Rossi, çadıra gidip seyirci karşısına çıkmadan önce, konteynerdeki küçük tuvaletinde makyaj takımını kullanarak o mazlum yüzlü, buruk gülüşlü palyaçoya dönüşüyor. Vladi Rossi, pudrasını ve allıklarını sürüp, makyajını tamamladıktan sonra, üzerinde başka bir palyaço çıkartması olan aynada kendisini inceliyor ve "Bu aynadaki palyaçonun aynısı benim bir arkadaşımdı, baktıkça onu hatırlıyorum" diyor.
Sahnede skeçleriyle insanları gülmekten kırıp geçiren, onlara mutluluk dağıtan Palyaço Rossi'nin sahnede görünmeyen hüznü, şov bittikten sonra makyajını silip, ailesini anlatırken yüzünden, gözlerinden okunuyor.
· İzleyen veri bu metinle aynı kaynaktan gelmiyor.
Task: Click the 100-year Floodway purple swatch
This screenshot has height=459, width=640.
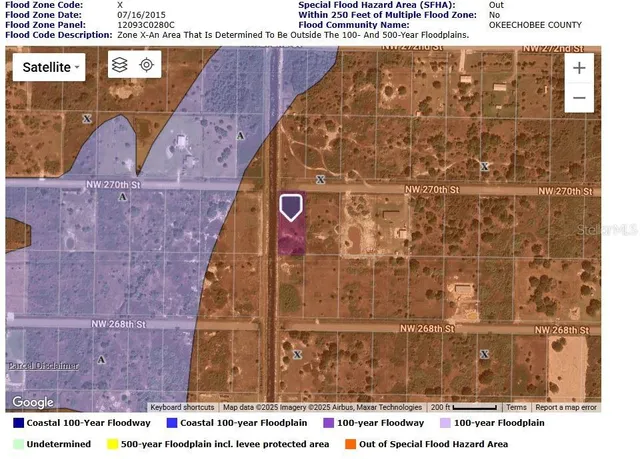Action: coord(329,423)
Rossi, uzun bir dönem kardeşiyle çalıştıktan sonra nasıl tek başına çalışmak zorunda kaldığını ise gözlerinden akan yaşları silerken, şu sözlerle anlatıyor:
"Bir program esnasında kardeşim sahneye benden önce çıkıyordu. Program dahilinde kardeşimin gelmesi gerekiyordu. Bekledim, dakikalarca geçmesine rağmen gelmedi. Sinirlenip gittiğimde ise kardeşimin karavanda öldüğünü gördüm."
İnsanları güldürmekten keyif aldığını ifade eden Rossi, "Bundan hoşlanmıyor olsam gerçekten özveri gösteremem. Bu işi kalben yapıyorum, sadece para için yapmıyorum. İnsanların hoşlanması çok önemli. Final olduğu zaman el sallamalar, alkışlar beni çok teşvik ediyor ve finallerde çok çok mutlu oluyorum. Ben işin hakkını vermeye ve kalben çalışmaya inanıyorum" diyor.
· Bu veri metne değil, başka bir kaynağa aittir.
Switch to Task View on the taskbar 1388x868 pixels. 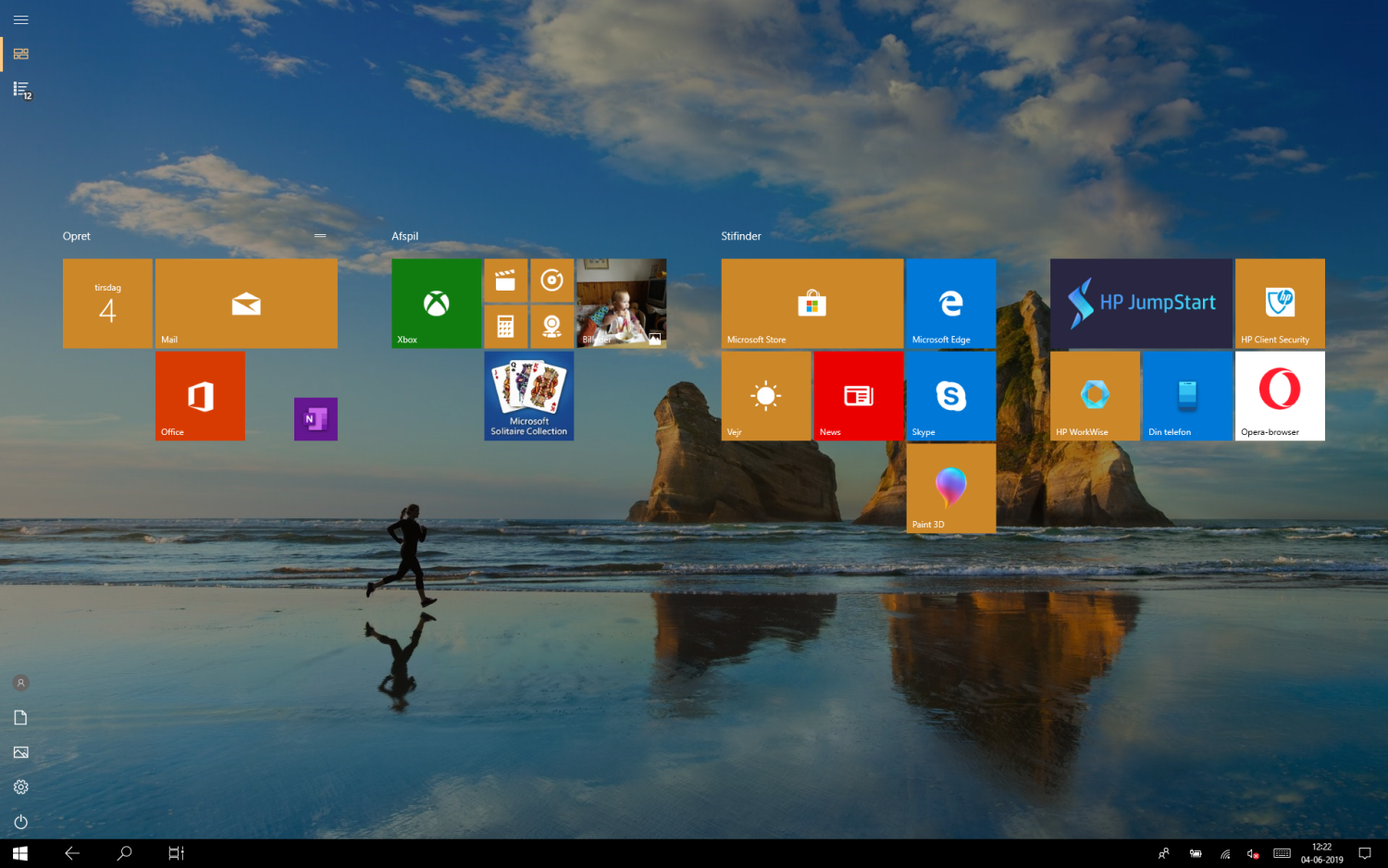[176, 852]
Rossi, yeni doğacak çocuğunun geleneksel aile mesleği "sirkçilik" yerine, okumasını tercih ettiğini belirtirken, "Artık bugün için sirkler çok zor. Geleceğin ne göstereceği belli olmaz, ümit edelim ki iyi olsun" ifadelerini kullanıyor.
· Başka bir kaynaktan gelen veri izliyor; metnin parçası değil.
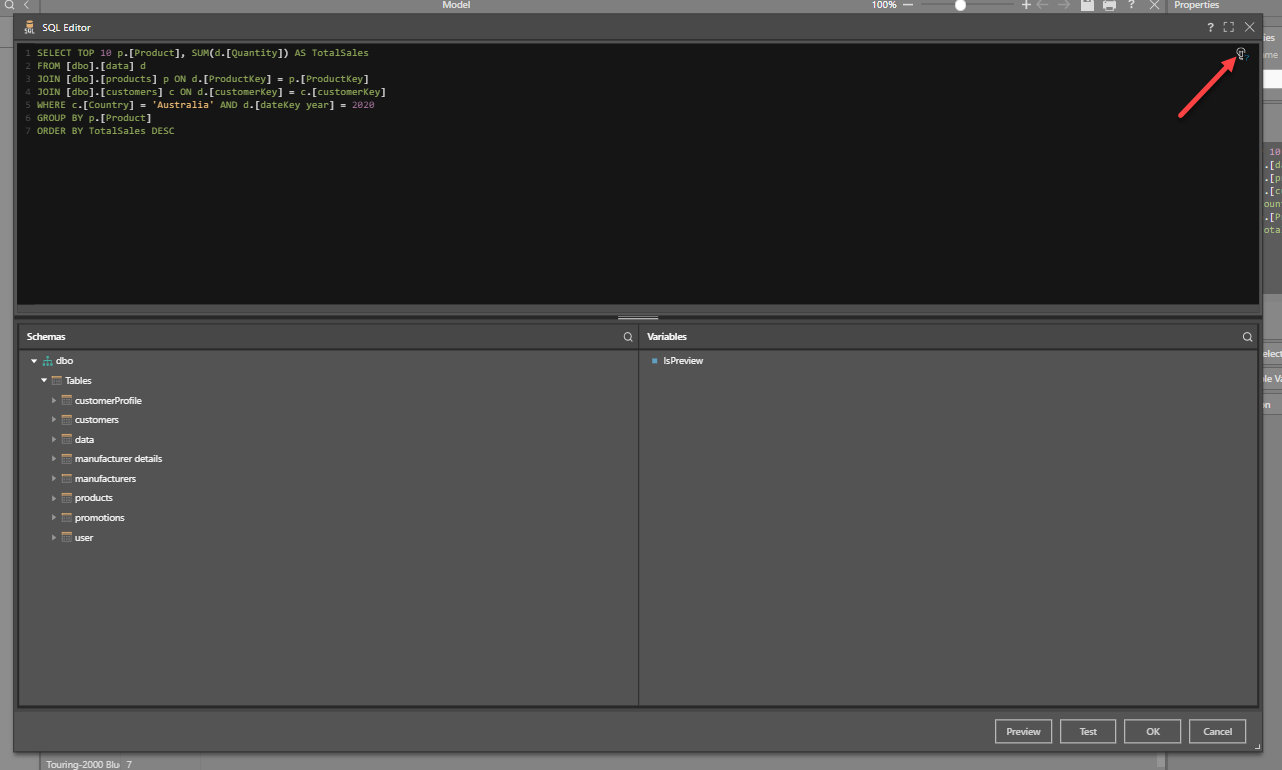Viewport: 1282px width, 770px height.
Task: Open the SQL Editor help question mark
Action: [x=1210, y=28]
Daha önce 1976, 1980, 1997 yıllarında Türkiye'ye geldiğini anlatan Rossi, Türk insanının çok sıcak olduğunu ve sirk programlarını sevdiğini gözlemlediğini söylüyor.
Vladi Rossi, genç palyaço adaylarına da, "Benim gibi kalben çalışırlarsa inanıyorum ki çok başarılı olacaklar ama sadece para için bu iş olmaz" tavsiyesinde bulunuyor.